Mi è quasi impossibile affidare il ricordo del “Professore” a
episodi specifici o avvenimenti particolari, tanti sono stati. Per
quindici anni e in modi diversi, ho avuto il privilegio di essergli
vicina. Con ossequio e soggezione, quando con lui mi sono laureata.
Con riconoscenza e gratitudine, quando di lì a poco pubblicai
il primo articolo, non senza il suo severo ausilio. Con devota partecipazione,
quando mi “elesse” tra i suoi collaboratori. Con stima
paritaria e consapevole orgoglio di appartenenza alla sua scuola, col
sopraggiungere dei primi tangibili riconoscimenti scientifici e professionali.
Per tre lustri le frequentazioni con il mio maestro sono state assidue,
i contatti giornalieri, gli scambi di idee quotidiani: alla base, una
mia illimitata fiducia in lui, generoso mentore di orizzonti sconosciuti
e panorami insospettati, costante sprone a leggere la realtà con
maggiore attenzione, migliore ambizione e sottigliezza. Non esiste
penna che potrebbe aiutarmi nel restituire un ritratto icastico della
sua caleidoscopica personalità intellettuale. Mi limiterò allora
a sottolineare quegli aspetti – per me più significativi – che
tanta parte hanno avuto anche nella sua figura di docente e studioso:
il pensiero divergente, l’autenticità umana, la generosità intellettuale.
Testimonianza concreta della sua autonomia di pensiero sono gli innumerevoli
contributi che, nel loro insieme, partono da una comune matrice: intraprendere
strade innovative, indicando antitetici ed inesplorati percorsi di
ricerca nel tentativo di analizzare nella loro concretezza l’intessersi
di relazioni, rapporti, accadimenti, ossia quelle diverse componenti
che – dialettiche, parallele, tangenti o convergenti – incidono
storicamente sulla produzione e sulla fruizione dell’opera d’arte.
In primo luogo, gli studi sulla committenza, sul collezionismo e sulla
produzione e ricezione della cultura artistica dal XVI al XVIII secolo:
vorrei ricordare in particolare Il recupero del Rinascimento (1981)

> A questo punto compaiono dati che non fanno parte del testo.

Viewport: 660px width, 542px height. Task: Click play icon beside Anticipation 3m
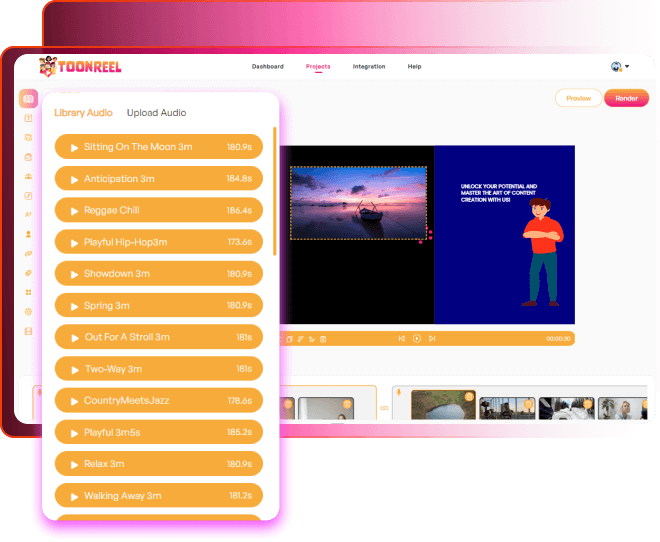pos(74,179)
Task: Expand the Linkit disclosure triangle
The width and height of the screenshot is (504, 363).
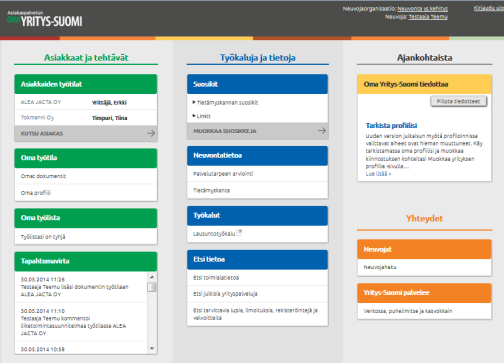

e le fondamentali pubblicazioni, da lui curate, Geografia del collezionismo:
Italia e Francia tra il XVI e il XVIII (2001) e Mercanti di
quadri (2004), oltre agli interventi sui Carracci (I Carracci
tra naturalismo e classicismo, 1982; I Carracci e i Fava: alcune
ipotesi, 1984), Mola (Pier Francesco Mola e il mercato artistico
romano: atteggiamenti e valutazioni, 1989), Domenichino (Le
contraddizioni del metodo. La pittura perfetta del Domenichino,
1996), Mattia e Gregorio Preti (Mattia Preti tra immagine letteraria
e realtà documentaria, 1999; Per Gregorio Preti: qualche
riflessione e alcune ipotesi, 2004).
Con la tenacia di una talpa ma con l’occhio attento del più esperto
filatelico, tornava a distanza di anni sui medesimi argomenti, segno
della sua instancabile passione per la ricerca: a titolo di esempio,
il recentissimo contributo apparso nel catalogo Siena e Roma. Raffaello,
Caravaggio e i protagonisti di un legame antico (2005), laddove
analizzava e ampliava le vicende culturali ed artistiche della chiesa
di Santa Caterina in via Giulia, sviluppando quei temi che già aveva
affrontato nella sua prima opera Via Giulia. Una utopia urbanistica
del ‘500 (1975). Realizzata in collaborazione con Luigi
Salerno e Manfredo Tafuri – suoi maestri dopo Giulio Carlo Argan – tale
pubblicazione è ancora oggi pietra miliare nell’ambito
degli studi sull’architettura e l’urbanistica romana del
Cinquecento, oltre ai tanti e significativi apporti tra cui, sempre
a titolo di esempio, citerei Place Farnèse: urbanisme et
politique (1981) e i reiterati interventi sulla Roma di Sisto
V (1983; 1991).
Last but not least, gli studi su Caravaggio, che gli valsero la definizione
limitativa di ‘caravaggista’. Troppo copiosa la bibliografia per
citarla in questa sede: vorrei ricordare in particolar modo La cultura
del cardinal Del Monte e il primo tempo del Caravaggio (1971), primo contributo
al quale sempre è stato legato anche perché frutto delle ricerche
eseguite per la tesi di laurea con Argan. Poi le pubblicazioni sui rapporti
Michelangelo Merisi-Ottavio Costa (1974; 1975); i ripetuti interventi sulla
pala dei Palafrenieri (1974; 1998), e quelli sui “presunti” rifiuti
caravaggeschi (1980; 2001). Infine quelle Conclusioni agli atti
del convegno Caravaggio e l’Europa che, paradossalmente, non è riuscito
a terminare, ma che verranno pubblicate postume laddove la sua penna si è improvvisamente
interrotta. Ancora una volta Gigi ha tracciato nuovi sentieri, lasciandoli – in
questo caso – ancor più aperti.
Non vorrei procedere oltre sondando ancor più la produzione
scientifica del “Professore”, né tanto meno gettare
le basi per un processo di santificazione, a lui non certo gradito.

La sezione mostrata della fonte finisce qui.